For those looking to progress in their career choosing between IT-certifications or a degree can be challenging. So, If you are looking to get promoted which option should you go for? The answer is that this depends on your goals, background in terms of work experience and education as well as your current financial situation, as both certifications and degrees can be quite expensive.
Firstly, popular certifications are mostly issued by privately owned companies such as Cisco, Microsoft, Juniper, Amazon, CompTIA, EC-Council, SANS and the like, so certifications issued by companies such as the first four mentioned shows the employer your ability and understanding on how to use their products, such as Microsoft Exchange for Microsoft certifications and Cisco switches and routers for Cisco certifications. A benefit of being certified is that you show employers that you are committed and that you put down a lot of effort and resources in obtaining certifications, the latter includes training and fees to stay on top of the game. One potential disadvantage with certifications is when the issuer make changes to their products you will need to re-certify to stay up to date. Typically every certification is valid for three years before it must be renewed, and getting re-certified costs both money and study hours. Luckily, once you pass the exam and become certified most employers (from my experience) will not ask you what score you got because to them passing and keeping your certifications active is most important, and the latter is especially important during the recruitment process.
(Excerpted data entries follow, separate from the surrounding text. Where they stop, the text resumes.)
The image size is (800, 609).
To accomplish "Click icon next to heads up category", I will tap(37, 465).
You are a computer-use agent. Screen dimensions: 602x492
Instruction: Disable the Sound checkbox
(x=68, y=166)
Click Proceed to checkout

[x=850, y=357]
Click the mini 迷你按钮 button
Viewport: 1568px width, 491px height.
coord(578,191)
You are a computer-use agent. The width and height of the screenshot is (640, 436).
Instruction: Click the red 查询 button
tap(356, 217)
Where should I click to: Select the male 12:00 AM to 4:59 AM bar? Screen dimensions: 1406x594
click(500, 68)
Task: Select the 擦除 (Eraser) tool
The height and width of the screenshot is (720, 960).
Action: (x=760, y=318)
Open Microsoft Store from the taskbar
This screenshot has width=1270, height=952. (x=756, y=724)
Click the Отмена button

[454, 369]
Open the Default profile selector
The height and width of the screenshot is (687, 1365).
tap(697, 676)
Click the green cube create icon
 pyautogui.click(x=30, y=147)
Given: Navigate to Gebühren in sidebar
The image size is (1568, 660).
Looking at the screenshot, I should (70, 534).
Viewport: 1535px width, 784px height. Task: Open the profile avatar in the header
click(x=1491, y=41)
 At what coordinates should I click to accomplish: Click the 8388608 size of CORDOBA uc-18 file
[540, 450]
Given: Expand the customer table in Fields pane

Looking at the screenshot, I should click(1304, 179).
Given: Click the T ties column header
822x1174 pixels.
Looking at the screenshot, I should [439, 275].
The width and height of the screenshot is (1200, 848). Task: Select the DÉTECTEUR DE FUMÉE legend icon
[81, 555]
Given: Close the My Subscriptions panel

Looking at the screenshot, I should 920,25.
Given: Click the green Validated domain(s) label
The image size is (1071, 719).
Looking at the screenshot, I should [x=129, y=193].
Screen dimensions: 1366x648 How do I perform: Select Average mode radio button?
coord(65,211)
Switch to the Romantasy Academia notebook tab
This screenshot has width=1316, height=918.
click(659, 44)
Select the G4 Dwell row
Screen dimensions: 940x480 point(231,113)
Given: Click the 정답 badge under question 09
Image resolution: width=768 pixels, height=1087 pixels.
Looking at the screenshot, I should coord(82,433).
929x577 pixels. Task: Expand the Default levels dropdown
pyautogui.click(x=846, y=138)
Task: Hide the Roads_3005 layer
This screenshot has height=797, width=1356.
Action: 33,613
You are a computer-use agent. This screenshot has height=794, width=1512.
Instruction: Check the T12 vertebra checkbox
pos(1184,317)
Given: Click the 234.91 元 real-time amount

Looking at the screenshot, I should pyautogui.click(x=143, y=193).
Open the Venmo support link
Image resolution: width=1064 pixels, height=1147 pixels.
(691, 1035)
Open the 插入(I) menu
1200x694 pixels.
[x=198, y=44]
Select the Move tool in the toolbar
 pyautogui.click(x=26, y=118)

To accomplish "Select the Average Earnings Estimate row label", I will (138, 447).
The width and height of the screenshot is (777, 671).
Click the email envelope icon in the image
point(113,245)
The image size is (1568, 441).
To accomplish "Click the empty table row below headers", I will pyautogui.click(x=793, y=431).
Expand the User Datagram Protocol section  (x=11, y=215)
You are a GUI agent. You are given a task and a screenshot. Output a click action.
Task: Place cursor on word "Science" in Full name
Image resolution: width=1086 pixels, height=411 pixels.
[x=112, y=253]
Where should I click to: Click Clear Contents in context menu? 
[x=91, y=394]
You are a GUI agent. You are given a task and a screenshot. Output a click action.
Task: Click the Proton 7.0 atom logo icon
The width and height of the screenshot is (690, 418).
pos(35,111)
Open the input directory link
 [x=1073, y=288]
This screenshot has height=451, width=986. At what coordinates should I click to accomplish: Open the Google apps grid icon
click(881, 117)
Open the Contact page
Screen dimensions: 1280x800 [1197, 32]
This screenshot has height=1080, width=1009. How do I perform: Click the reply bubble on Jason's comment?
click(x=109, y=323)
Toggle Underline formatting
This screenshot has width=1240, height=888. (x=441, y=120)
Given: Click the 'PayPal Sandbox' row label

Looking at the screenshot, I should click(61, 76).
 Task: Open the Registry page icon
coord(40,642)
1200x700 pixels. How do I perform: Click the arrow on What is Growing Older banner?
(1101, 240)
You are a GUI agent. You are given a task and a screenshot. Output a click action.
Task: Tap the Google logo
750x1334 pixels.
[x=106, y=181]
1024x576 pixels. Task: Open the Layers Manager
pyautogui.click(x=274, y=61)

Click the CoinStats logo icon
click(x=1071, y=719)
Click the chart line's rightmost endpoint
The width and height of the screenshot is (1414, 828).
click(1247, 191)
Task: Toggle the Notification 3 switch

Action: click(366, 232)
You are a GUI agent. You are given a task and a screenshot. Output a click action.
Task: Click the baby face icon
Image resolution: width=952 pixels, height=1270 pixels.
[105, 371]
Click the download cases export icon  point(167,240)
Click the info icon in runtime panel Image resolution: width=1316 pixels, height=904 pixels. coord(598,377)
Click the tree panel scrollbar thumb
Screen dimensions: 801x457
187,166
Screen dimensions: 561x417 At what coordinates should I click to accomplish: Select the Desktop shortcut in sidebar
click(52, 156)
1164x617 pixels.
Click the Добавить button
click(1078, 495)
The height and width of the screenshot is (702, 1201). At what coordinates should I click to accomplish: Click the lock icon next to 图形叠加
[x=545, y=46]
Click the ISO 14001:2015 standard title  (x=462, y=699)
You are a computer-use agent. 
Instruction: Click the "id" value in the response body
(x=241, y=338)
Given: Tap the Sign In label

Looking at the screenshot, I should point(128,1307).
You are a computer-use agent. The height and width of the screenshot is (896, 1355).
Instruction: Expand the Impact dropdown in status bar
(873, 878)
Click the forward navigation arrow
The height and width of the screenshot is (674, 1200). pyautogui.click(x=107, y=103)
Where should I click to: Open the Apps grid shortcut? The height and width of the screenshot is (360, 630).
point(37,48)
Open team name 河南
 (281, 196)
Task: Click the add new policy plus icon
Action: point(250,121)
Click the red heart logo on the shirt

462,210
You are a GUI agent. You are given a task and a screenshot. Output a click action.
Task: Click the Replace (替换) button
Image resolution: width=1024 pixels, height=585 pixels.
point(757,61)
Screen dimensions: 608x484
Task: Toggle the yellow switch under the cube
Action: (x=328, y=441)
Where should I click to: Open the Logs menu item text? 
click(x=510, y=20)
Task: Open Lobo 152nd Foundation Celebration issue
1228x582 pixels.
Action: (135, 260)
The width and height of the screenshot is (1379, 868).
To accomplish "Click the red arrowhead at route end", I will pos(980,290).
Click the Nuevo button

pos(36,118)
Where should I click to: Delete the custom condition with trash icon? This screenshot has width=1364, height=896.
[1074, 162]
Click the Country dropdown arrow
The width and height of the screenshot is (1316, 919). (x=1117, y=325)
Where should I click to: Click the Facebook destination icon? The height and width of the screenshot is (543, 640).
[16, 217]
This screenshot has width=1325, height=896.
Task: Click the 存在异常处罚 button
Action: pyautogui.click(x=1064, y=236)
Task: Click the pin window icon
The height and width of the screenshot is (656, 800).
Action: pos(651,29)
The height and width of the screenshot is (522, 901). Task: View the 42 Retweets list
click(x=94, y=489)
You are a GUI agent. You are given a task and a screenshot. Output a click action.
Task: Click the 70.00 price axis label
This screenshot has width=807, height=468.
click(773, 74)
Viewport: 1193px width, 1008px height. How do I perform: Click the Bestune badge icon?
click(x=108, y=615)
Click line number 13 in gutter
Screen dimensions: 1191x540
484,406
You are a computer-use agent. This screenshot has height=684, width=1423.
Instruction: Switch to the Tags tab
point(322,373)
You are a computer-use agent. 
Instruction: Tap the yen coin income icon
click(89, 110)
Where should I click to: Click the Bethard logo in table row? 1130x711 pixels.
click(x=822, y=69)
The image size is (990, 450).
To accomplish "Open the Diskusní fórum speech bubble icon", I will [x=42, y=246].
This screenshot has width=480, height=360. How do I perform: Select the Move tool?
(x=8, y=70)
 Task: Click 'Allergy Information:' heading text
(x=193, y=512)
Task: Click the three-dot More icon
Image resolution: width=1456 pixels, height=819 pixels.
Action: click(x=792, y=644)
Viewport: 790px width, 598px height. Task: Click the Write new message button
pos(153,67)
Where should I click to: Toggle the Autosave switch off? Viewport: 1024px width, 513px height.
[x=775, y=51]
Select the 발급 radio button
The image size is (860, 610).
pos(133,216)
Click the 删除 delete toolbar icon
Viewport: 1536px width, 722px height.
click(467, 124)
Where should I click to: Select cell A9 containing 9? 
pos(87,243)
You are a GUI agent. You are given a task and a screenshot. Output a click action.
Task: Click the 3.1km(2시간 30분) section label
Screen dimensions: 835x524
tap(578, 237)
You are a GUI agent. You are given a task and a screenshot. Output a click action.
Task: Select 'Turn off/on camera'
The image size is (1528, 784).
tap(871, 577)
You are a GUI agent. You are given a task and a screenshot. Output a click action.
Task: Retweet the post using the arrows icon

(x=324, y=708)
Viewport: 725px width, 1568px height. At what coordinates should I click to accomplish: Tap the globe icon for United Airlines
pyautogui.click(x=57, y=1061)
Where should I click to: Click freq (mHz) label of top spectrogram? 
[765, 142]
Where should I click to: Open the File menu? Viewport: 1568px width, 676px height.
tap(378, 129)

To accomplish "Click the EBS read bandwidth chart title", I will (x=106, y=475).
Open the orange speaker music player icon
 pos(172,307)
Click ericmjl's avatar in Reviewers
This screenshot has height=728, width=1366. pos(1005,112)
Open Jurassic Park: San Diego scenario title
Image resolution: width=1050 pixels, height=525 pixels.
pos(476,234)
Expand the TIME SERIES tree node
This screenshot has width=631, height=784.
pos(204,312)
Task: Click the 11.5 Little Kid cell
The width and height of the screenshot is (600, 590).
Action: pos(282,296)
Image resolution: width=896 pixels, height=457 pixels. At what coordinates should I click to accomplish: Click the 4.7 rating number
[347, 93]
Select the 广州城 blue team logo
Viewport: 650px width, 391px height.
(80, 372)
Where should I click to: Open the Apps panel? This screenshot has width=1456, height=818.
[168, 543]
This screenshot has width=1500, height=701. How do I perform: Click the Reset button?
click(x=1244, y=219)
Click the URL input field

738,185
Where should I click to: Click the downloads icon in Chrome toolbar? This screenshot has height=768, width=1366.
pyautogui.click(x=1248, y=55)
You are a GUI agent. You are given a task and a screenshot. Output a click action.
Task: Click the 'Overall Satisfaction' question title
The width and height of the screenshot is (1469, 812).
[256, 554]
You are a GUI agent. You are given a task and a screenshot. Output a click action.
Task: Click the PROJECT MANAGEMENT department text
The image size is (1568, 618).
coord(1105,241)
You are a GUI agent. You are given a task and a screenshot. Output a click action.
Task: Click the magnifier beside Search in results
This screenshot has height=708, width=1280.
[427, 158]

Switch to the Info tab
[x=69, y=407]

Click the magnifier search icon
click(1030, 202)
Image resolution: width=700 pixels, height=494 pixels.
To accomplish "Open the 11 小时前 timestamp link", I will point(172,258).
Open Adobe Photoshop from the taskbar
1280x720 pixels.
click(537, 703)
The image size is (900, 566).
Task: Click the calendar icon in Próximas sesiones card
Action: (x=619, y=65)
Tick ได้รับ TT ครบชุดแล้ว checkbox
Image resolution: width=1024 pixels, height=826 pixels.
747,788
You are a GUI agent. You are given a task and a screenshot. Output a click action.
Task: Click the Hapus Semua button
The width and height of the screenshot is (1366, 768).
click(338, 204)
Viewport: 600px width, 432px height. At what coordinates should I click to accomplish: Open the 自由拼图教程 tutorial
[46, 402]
Secondly, degrees are issued both by publicly- and privately owned institutions such as universities whom set certain standards in terms of entry requirements, therefore higher education may not be an option for those who do not meet those entry requirements. One advantage with obtaining a degree is that unlike certifications degrees don’t expire, so it is something that will stick with you forever. Another advantage is that unlike certifications degrees are overall more recognized in society. For example you may put down a lot of effort in obtaining a highly recognized certification, but it may not be known by the HR. Another skill you will learn in university is how to read, write and present your work in an academic setting. In addition you will learn programming, a skill that in my opinion is essential if you would like to work as a developer or systems administrator. Some courses such as Bachelor of Cyber Security also offer you to obtain certifications as part of your degree. One disadvantage with degrees is that you usually don’t get a lot of hands on experience with real equipment.
Finally, while certifications shows employers that you specialize and posses expertise in certain areas within IT you won’t learn any economics or leadership skills that is essential for you to succeed as a project manager. If you are new to IT, short of cash and would like to enter the field I recommend to start by obtaining certifications so you can get a entry level job, and from there do part time studies and get your bachelor’s degree. In my opinion certifications is something that should come on top of your bachelor’s degree, so if you satisfy entry requirements and can afford to attend university full-time, I would highly recommend you to do so.